Young artists in Lawrence find beauty in plain sight
By Linda Greenstein Globe Correspondent,Updated December 19, 2019, 6:24 p.m.
The city of Lawrence has been publicly maligned for years. Media reports emphasize gangs, crime, and the 2018 gas explosions that devastated the community and forced thousands of families out of their homes for months.
Lilli Leggio, an art teacher at Esperanza Academy,a tuition-free, independent middle school for girls, discovered that this negative image is impacting the city’s young people.
“There is a dissonance in disliking where you are from because it is, in a way, disliking an inescapable part of yourself and sometimes you leave/run, trying to escape the connection or stain without fully understanding why,” said Leggio. “This is how a community loses talented young people and human capital.”
This fall, Leggio was approached by Haffner’s, an energy company founded in Lawrence in 1925, with the idea of wrapping an oil truck in student artwork.
Excitedly, the school created the “Art is Everywhere: Lawrence is a Masterpiece Contest” to create and choose the artwork for the truck.
Leggio’s enthusiasm was not immediately matched by her students, who didn’t at first see beauty in their city.
“I was focused on how great it was going to be that we’d get our artwork on a truck. In class I felt skepticism and caution from the girls, which shook me,” she said. “I should have known! I can tell you from firsthand experience as a girl who grew up in a community similar to Lawrence, surrounded by affluent communities with high-achieving schools and beautiful homes, that you start picking up those dissonant feelings about your hometown.”
Leggio, who grew up in West New York, N.J., and now lives in Newburyport, decided to show her students “beauty hiding in plain sight” by escorting them on walking field trips to take photos of Lawrence that would become the basis of their artwork.
Exploring the city had an immediate impact on the students.

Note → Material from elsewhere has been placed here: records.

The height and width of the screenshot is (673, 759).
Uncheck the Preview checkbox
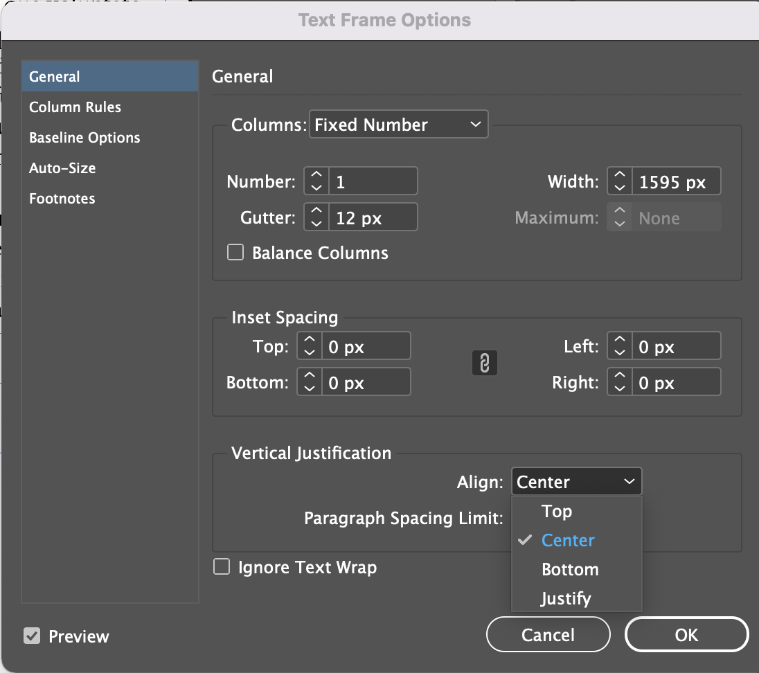32,636
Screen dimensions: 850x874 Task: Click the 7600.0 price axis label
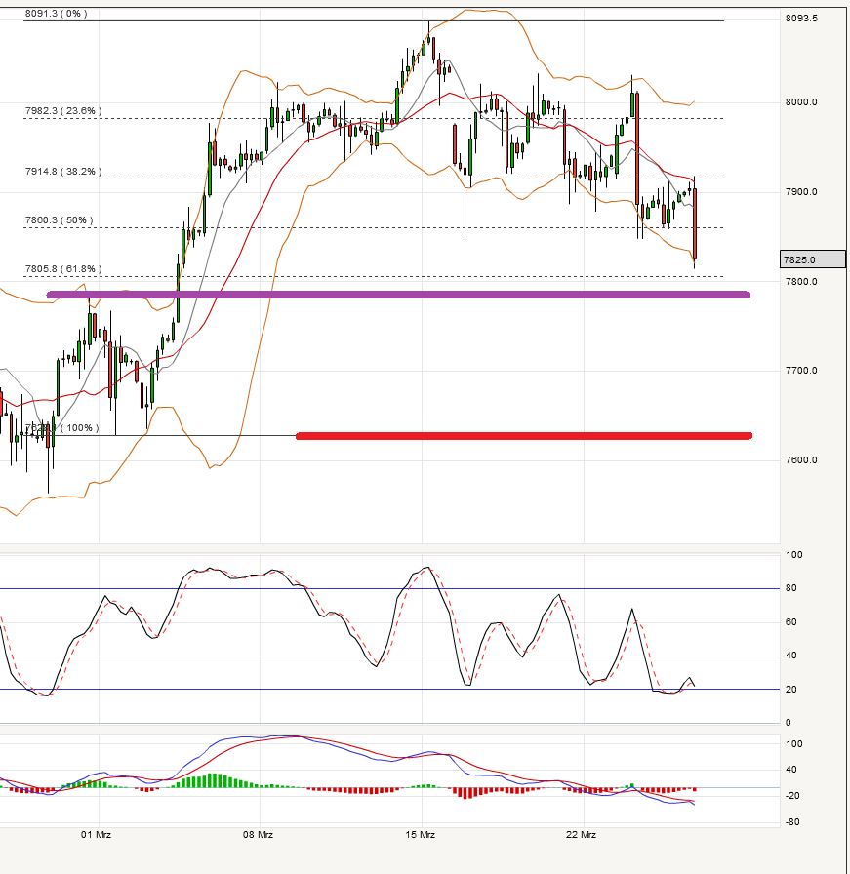point(801,460)
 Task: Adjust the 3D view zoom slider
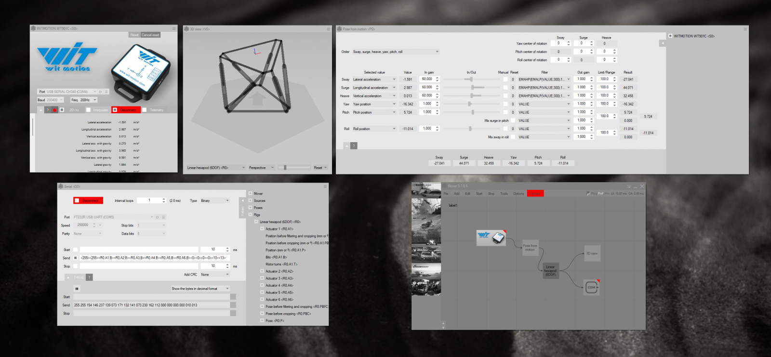coord(285,168)
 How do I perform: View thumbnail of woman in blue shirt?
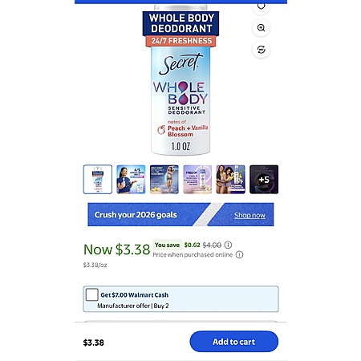tap(131, 179)
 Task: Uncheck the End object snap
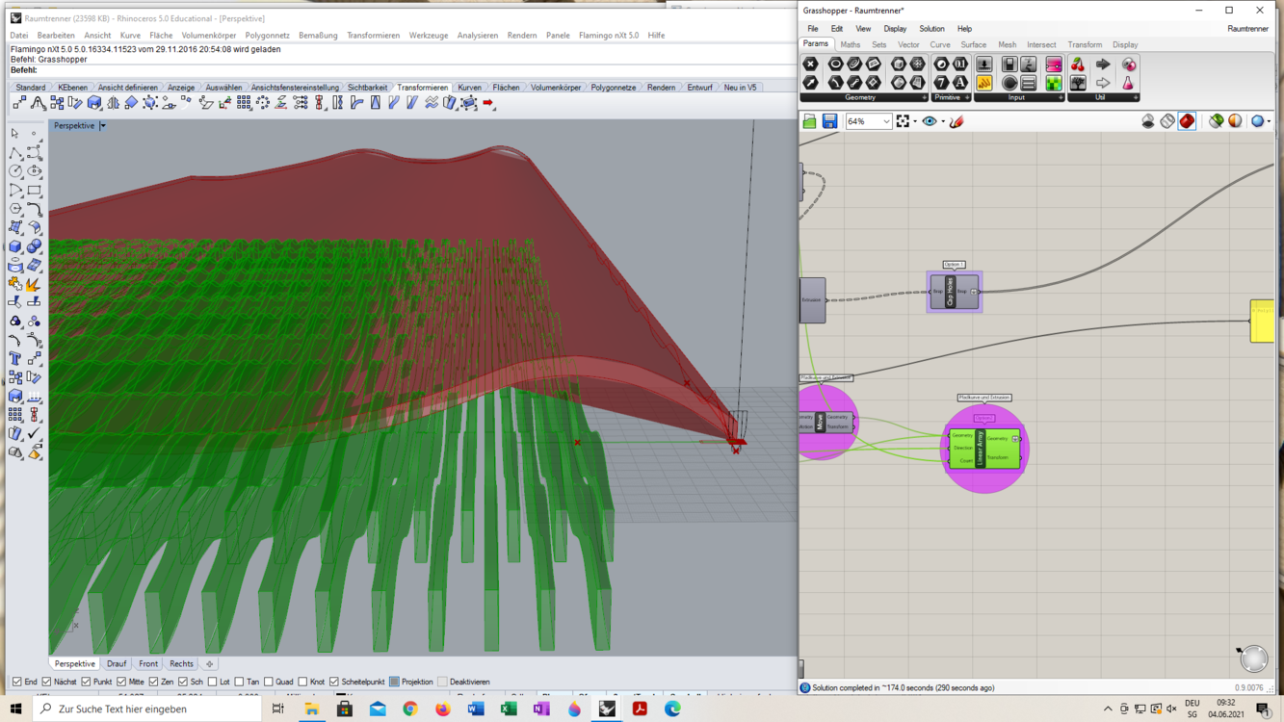[17, 682]
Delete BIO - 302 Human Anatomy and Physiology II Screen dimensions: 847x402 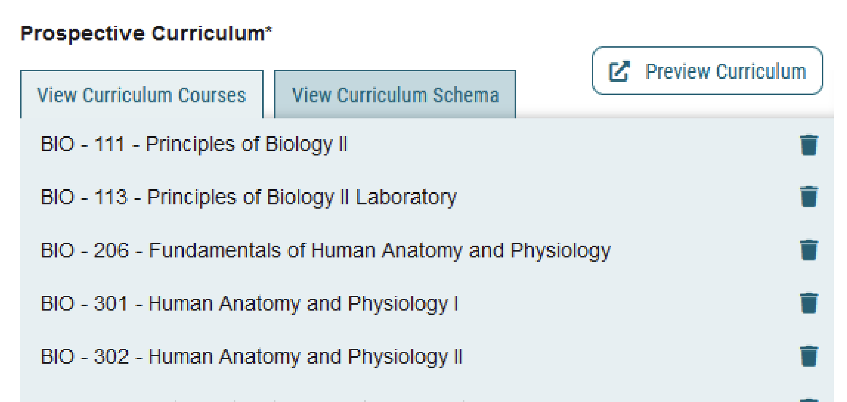coord(808,355)
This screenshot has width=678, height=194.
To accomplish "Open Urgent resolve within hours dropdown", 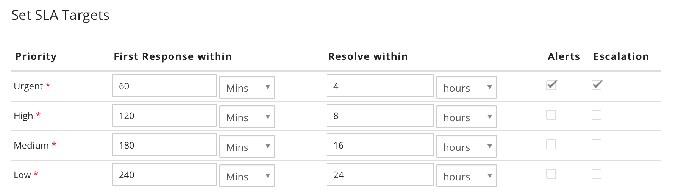I will pyautogui.click(x=466, y=88).
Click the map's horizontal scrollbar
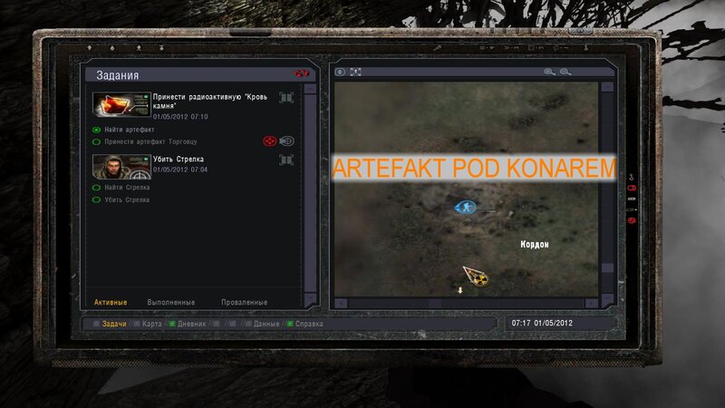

“When I was taking photos, I was actually seeing what Lawrence is and how amazing and honoring it is to live in Lawrence. OMG Lawrence is beautiful and I don’t care what anyone says about my hometown,” wrote Yazlynn Fernandez, 12, in an essay about her experience.
“Many people focus on the negative things about Lawrence. But they’re just ignorant and closed minded, you can see how empowering, diverse, and historical Lawrence is,” wrote Jinyla Wilson, 12.
“Art and beauty exist all around Lawrence — sometimes in the unlikeliest of places — for those who pay attention with curious eyes,” said Leggio. “It is a delightful reward awaiting when we divert our eyes from cellphones and look around. This contest is about beautifying the community with our art and about encouraging citizens to explore what is interesting, compelling, and beautiful, hidden or in plain sight throughout Lawrence.”
Opened in 2006, Esperanza Academy is an independent school that welcomes girls of diverse faiths, races, and cultures. The tuition-free school is privately funded through donors.
The students’ impressive artwork captures the grandeur of Lawrence’s mill architecture, bridges, and the way the buildings look at sunset. The work of two students will be featured on the Haffner’s truck in January, but for Leggio all the students are winners.
“These paintings depict the hope and love that the girls have for Lawrence,” she said, “it is empowering and, in a way, they are taking back the narrative of what Lawrence is and can be.”